» Activity: Each line from the one containing "[Previous Image] (36, 1009)" to the end of the entries is to be repeated exactly, and no other line.

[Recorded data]

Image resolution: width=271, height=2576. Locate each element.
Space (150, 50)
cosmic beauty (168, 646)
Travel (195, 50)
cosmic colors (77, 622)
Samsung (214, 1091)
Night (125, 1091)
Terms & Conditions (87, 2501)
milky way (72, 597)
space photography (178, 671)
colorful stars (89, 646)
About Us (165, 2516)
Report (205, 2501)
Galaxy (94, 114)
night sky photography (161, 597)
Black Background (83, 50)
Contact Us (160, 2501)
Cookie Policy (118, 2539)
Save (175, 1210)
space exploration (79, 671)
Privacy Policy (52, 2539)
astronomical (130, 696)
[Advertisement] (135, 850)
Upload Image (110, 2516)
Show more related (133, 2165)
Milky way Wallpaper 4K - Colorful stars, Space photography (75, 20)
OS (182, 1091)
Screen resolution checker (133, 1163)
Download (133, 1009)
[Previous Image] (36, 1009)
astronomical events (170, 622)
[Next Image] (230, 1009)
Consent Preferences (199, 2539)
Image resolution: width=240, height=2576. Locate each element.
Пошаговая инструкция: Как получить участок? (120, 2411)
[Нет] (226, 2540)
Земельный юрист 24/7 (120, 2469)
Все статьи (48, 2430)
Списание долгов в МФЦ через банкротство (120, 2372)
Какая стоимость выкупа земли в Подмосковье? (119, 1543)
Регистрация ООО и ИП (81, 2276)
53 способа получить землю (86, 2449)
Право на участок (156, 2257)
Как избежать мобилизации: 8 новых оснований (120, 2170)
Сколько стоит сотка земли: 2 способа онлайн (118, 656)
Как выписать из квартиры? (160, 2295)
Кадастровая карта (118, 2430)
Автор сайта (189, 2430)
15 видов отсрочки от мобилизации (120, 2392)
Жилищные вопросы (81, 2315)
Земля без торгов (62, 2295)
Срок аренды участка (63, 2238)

» Answer below:
[Previous Image] (36, 1009)
astronomical events (170, 622)
[Next Image] (230, 1009)
Consent Preferences (199, 2539)
Image resolution: width=240, height=2576. Locate each element.
Пошаговая инструкция: Как получить участок? (120, 2411)
[Нет] (226, 2540)
Земельный юрист 24/7 (120, 2469)
Все статьи (48, 2430)
Списание долгов в МФЦ через банкротство (120, 2372)
Какая стоимость выкупа земли в Подмосковье? (119, 1543)
Регистрация ООО и ИП (81, 2276)
53 способа получить землю (86, 2449)
Право на участок (156, 2257)
Как избежать мобилизации: 8 новых оснований (120, 2170)
Сколько стоит сотка земли: 2 способа онлайн (118, 656)
Как выписать из квартиры? (160, 2295)
Кадастровая карта (118, 2430)
Автор сайта (189, 2430)
15 видов отсрочки от мобилизации (120, 2392)
Жилищные вопросы (81, 2315)
Земля без торгов (62, 2295)
Срок аренды участка (63, 2238)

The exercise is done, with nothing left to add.